Gottfried Benn
Nocturno
Anni...
Toen ging hij naar kennissen. Een man en een vrouw, de man speelde. Zijn hoofd hing vanuit een oerwoud naar voren. Om zijn armen wonden zich vochtige ranken.
De vrouw lag voor hem. Ze had netten van blauwe moederlijkheid over haar ogen. Dat deed hem goed, hij die geen plaats had om zich te bergen. Toen bezag hij haar haar. Dat was vruchtbaar, zwaar, aan de liefde gehoorzaam. Een diadeem daarin zong rauw uit groene stenen: hoe zacht zijn de halzen van vrouwen!
Toen zag hij haar en haar man elkaar begeren en bevredigen, en hoe daarna de aarde tegen haar op groeide en haar tegen zich aan drukte, en droeg en de nacht die over haar daalde.
Toen doorstak hem zijn eenzaamheid. Toen deed een pijn hem ineenkrimpen. Toen voelde hij zijn lichaam verdord, tot ziekte toe geslagen, met een belachelijk grote wond. -
Nu voelde hij haar, sterker nog dan reeds de hele dag, en alles wat hij verloren had: heel de pijnlijke zoetheid van het moment dat zij naast hem gelopen had, de pronkende beweging van haar voorhoofd, haar haar - o, niet te denken aan dat haar! Zijn tanden klapten op elkaar. Hij zag dat haar zich voor een andere man openen. Die streelde erover. Dat was het nu. In Noord-Italië zou het zijn. Op de Borromeïsche Eilanden misschien. In een hotel: de deur naar het balkon stond open en liet de nacht naar binnen en de zee.
Hij hoorde een schreeuw. De hele aarde schreeuwde toen het dan gebeurde. Een gerochel was het, als uit een verre ondergang.
Toen stond hij op en ging weg. Er kwamen weinig mensen voorbij. Een jonge vrouw met oorbellen. Welwillendheid was het bevel dat van de donkerrode vorm van haar hoed uitging. Een groep jongemannen. Vrolijk, luidruchtig, met professionele aanblik, zij kenden nauwelijks mislukking. Ze lachten en waren weer weg.
Toen was hij in het bos. Nog eenmaal overviel het hem: te vluchten en op reis te gaan. Egypte lag nem na aan het hart. Azië lichtte op. Havens, meeuwen, bruine kotters waren daar; witte oleanders oevers vol.
Maar wat dan? zei hij tot zichzelf, wat dan? Overal zouden steden zijn waarin zij niet was. Men kon zeeën doorkruisen en toch bleef zij verloren. -
Toen ging hij verder.
Nu droeg hij haar voor het laatst door de avond, langs slapende wateren. Hij laafde haar lippen met de zoetheid van het heldere maanlicht. Hij gaf haar van de zachte welvingen der oeverwouden tegen de heldere nachthemel.

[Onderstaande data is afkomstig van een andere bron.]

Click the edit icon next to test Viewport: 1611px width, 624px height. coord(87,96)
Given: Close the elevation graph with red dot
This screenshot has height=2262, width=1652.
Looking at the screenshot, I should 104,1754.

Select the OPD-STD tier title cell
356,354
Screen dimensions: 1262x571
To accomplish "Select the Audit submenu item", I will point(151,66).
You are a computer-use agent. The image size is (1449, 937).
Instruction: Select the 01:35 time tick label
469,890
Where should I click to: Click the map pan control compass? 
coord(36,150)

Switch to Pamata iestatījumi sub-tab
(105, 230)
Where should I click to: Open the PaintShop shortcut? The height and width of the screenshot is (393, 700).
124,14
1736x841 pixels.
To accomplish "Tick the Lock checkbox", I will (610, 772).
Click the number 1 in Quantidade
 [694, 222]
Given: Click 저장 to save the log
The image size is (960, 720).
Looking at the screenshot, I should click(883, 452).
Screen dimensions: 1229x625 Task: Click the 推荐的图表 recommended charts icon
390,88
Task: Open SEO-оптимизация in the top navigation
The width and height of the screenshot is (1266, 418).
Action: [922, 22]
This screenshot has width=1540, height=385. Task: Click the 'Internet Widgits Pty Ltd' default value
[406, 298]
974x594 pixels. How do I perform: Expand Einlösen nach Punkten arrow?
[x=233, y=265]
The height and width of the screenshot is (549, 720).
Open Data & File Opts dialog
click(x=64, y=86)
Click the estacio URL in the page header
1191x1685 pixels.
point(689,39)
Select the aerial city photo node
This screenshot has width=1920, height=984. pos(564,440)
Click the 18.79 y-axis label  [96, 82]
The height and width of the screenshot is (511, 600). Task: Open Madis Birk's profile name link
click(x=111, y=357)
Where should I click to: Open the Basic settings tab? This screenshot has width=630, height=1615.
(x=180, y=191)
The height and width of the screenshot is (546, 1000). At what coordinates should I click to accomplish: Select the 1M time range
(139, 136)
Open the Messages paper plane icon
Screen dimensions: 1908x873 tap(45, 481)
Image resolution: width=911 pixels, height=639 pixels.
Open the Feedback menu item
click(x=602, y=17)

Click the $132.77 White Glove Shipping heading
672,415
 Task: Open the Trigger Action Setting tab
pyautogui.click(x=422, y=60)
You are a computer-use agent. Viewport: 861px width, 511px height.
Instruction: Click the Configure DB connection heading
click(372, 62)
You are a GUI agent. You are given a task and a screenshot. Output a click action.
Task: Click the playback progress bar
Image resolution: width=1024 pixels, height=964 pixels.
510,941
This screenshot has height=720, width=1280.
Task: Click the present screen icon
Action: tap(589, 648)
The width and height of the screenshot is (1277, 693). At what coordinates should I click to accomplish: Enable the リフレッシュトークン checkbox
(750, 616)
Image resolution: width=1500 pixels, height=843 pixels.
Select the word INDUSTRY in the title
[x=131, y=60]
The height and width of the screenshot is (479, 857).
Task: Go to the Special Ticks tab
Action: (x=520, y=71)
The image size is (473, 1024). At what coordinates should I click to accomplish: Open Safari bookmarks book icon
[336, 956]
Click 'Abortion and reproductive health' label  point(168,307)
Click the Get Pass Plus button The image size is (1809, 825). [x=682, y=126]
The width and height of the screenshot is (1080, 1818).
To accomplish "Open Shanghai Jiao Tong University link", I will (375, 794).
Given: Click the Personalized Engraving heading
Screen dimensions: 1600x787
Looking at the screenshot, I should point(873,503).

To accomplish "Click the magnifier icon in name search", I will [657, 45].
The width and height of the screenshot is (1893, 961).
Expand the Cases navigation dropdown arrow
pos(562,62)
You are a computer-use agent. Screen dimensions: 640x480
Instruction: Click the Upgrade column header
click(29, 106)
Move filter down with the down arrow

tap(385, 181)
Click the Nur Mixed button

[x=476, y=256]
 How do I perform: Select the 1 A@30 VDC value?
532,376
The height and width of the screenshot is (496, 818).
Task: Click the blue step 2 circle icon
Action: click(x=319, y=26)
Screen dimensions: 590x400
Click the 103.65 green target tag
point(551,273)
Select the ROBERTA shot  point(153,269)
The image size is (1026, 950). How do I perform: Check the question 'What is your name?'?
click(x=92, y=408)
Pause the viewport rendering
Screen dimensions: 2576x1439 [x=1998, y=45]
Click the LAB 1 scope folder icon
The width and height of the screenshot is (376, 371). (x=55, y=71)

Dan stond hij stil. Ontkleedde zich. Was naakt. Nu schepte hij, de handen tot een holte gebogen, van diep beneden langs zijn lichaam naar boven tot over zijn voorhoofd, als tilde hij iets uit zichzelf naar boven: hoe lang al droeg hij haar nu als het liefste in zijn bloed; het mooiste dat in hem was; het verste, zachte, verborgene, broederlijke: zij. Dat hield hij nu in de hoogte. Bewoog zacht de handen. Strooide het in de nacht als stof, als geur, als een wolk.
Heel, heel zacht bewoog hij de handen. Met een laatste, snikkende tederheid. Met bijna gesloten ogen, als voelde hij hoe het van hem week.